**WORK TASK**
Print, in exact form, the lines below from the one containing "This screenshot has height=835, width=1276." through the one containing "Where should I", and omit all others.

**LISTED RECORDS**
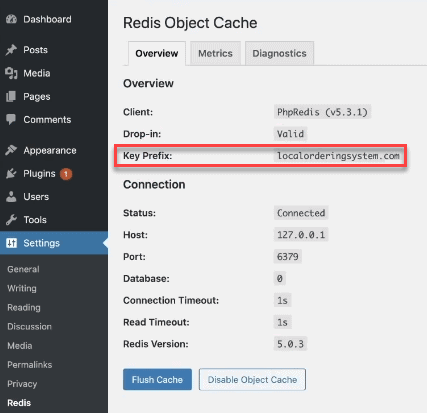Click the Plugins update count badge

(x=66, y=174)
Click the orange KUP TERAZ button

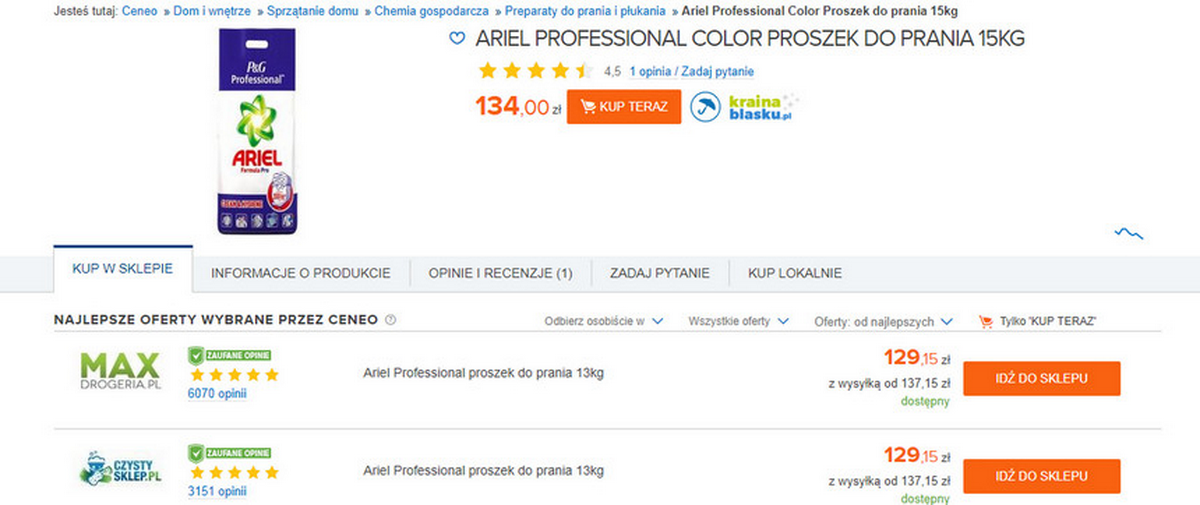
* * *
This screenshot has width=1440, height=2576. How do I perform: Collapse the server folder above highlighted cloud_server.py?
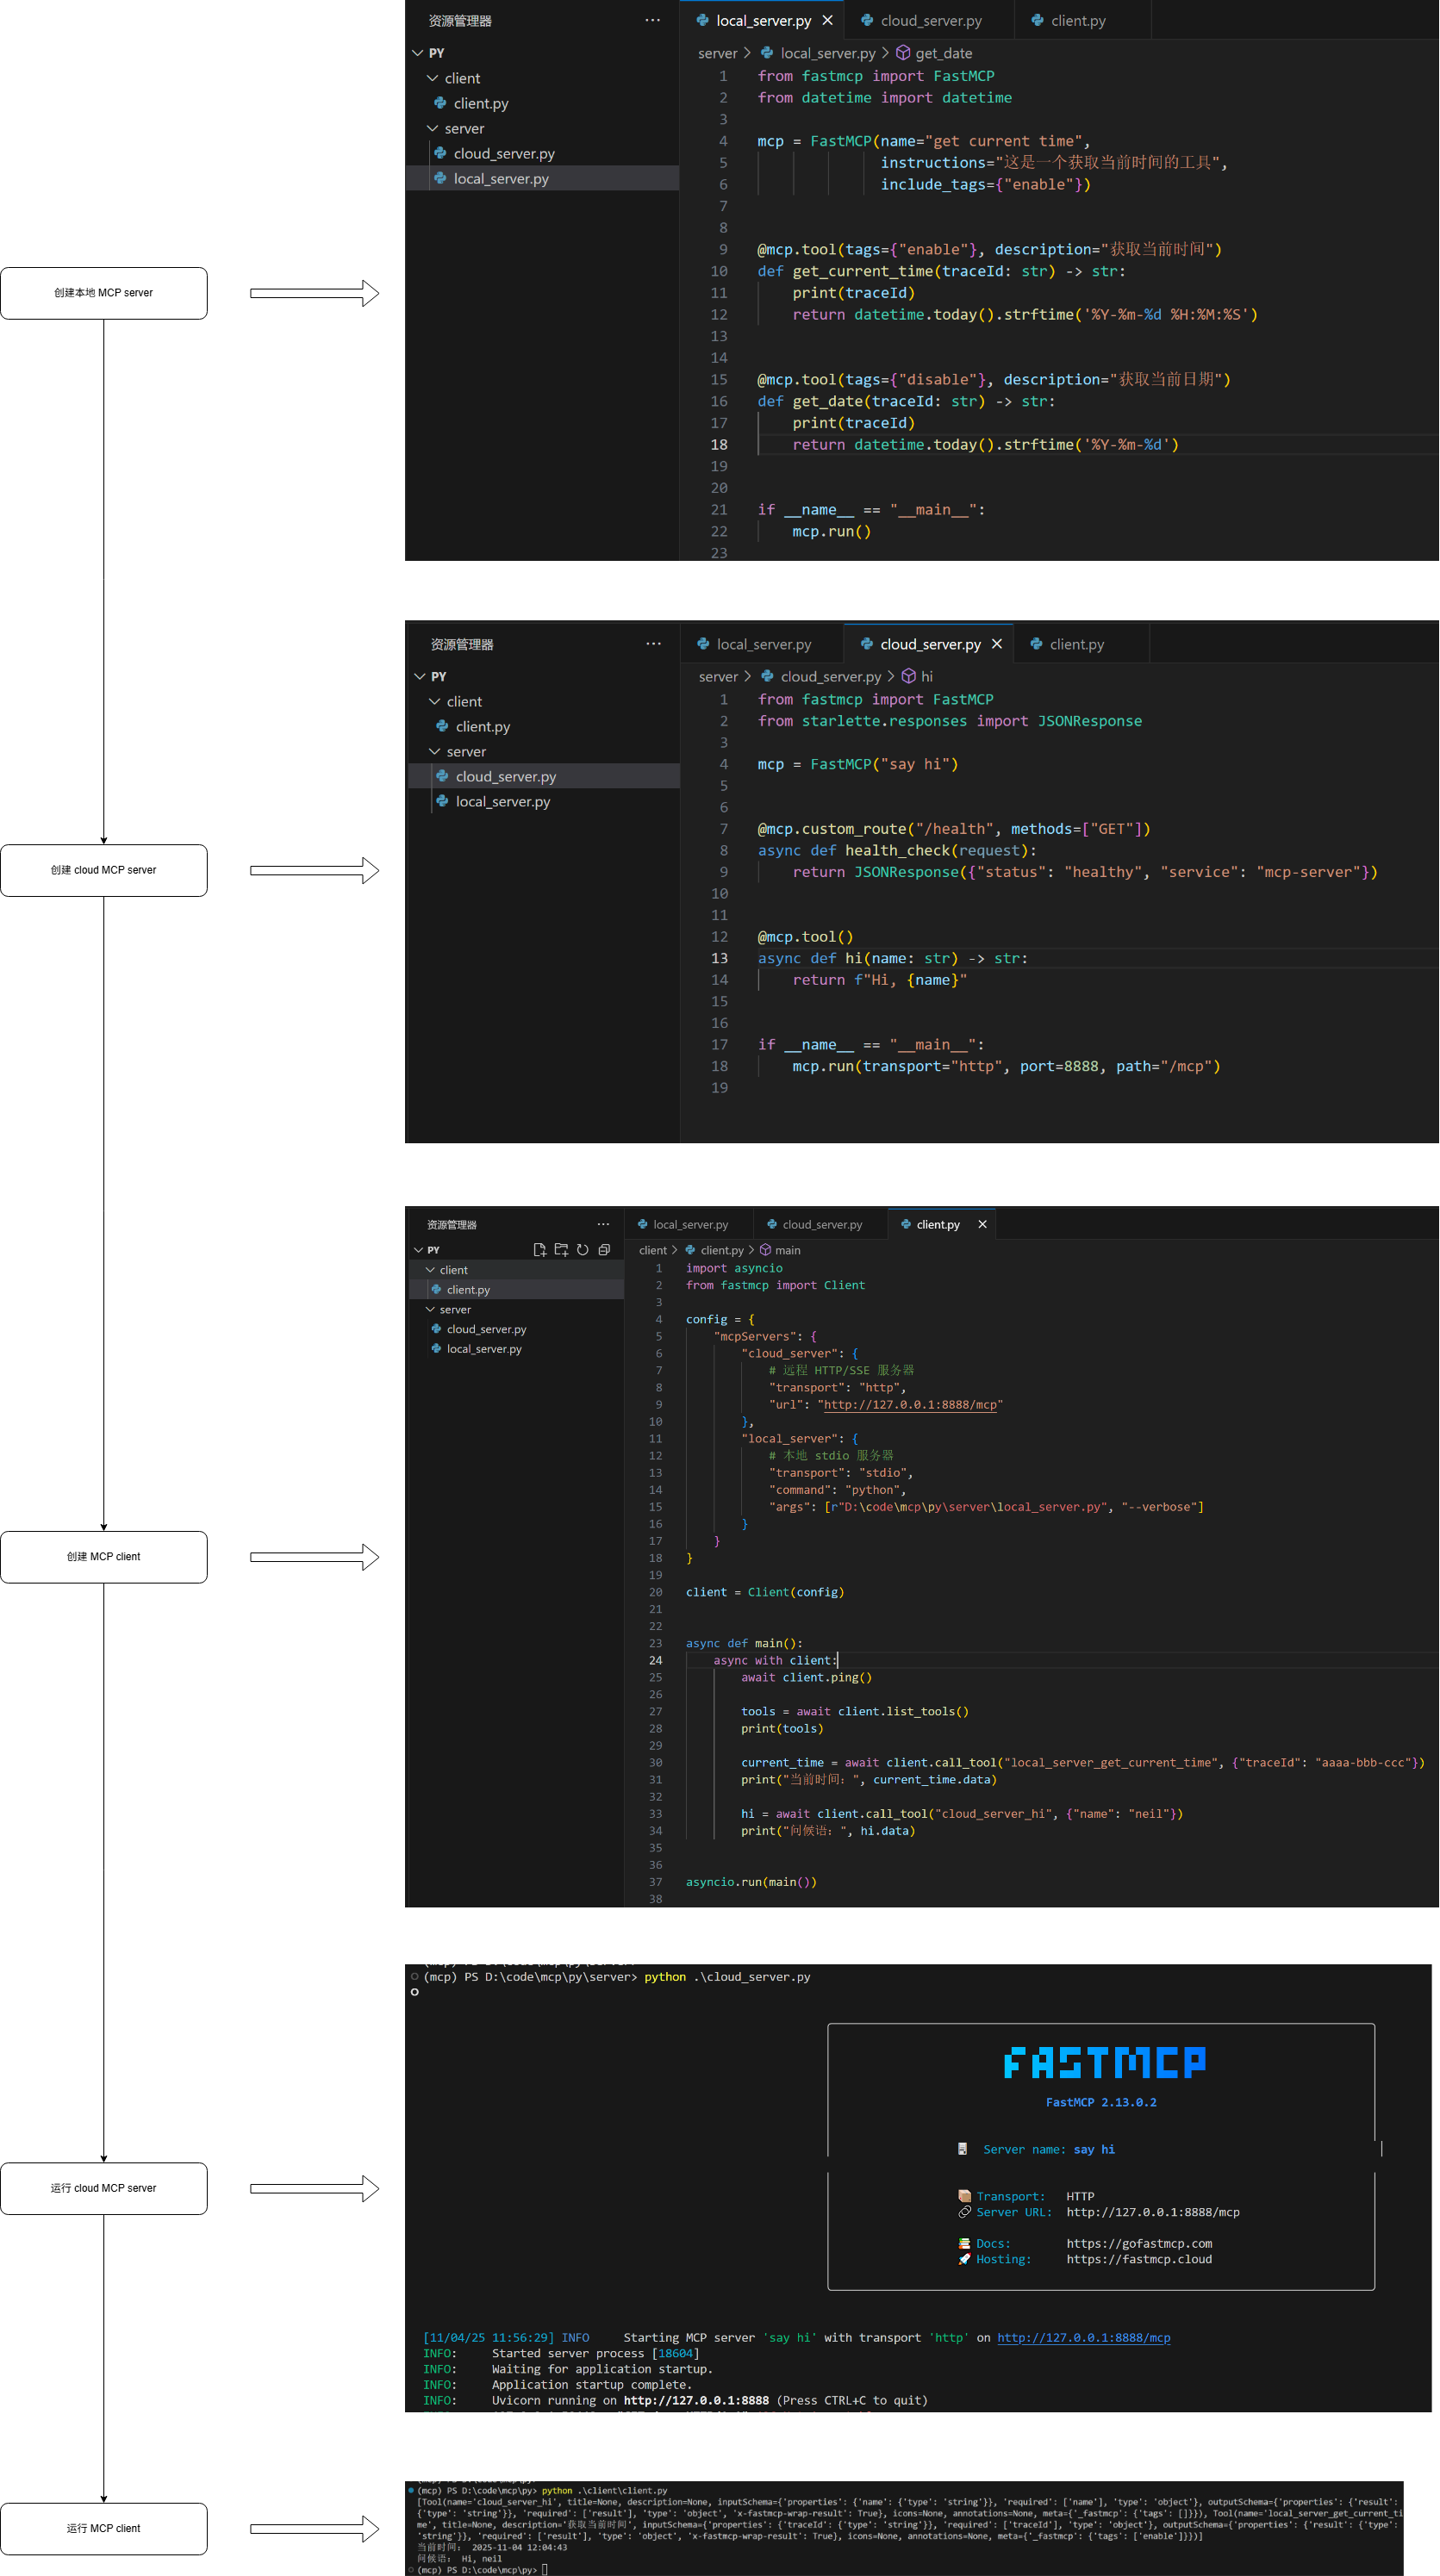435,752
---
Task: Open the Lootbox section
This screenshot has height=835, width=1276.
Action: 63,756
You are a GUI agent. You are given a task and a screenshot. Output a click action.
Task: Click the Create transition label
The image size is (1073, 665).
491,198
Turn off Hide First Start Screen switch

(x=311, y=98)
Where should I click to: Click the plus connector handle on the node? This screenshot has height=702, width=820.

**TASK OUTPUT**
This screenshot has height=835, width=1276.
Action: 63,756
You are a GUI agent. You are given a task and a screenshot. Output a click action.
Task: Click the Create transition label
The image size is (1073, 665).
491,198
Turn off Hide First Start Screen switch

(x=311, y=98)
Where should I click to: Click the plus connector handle on the node? This screenshot has height=702, width=820.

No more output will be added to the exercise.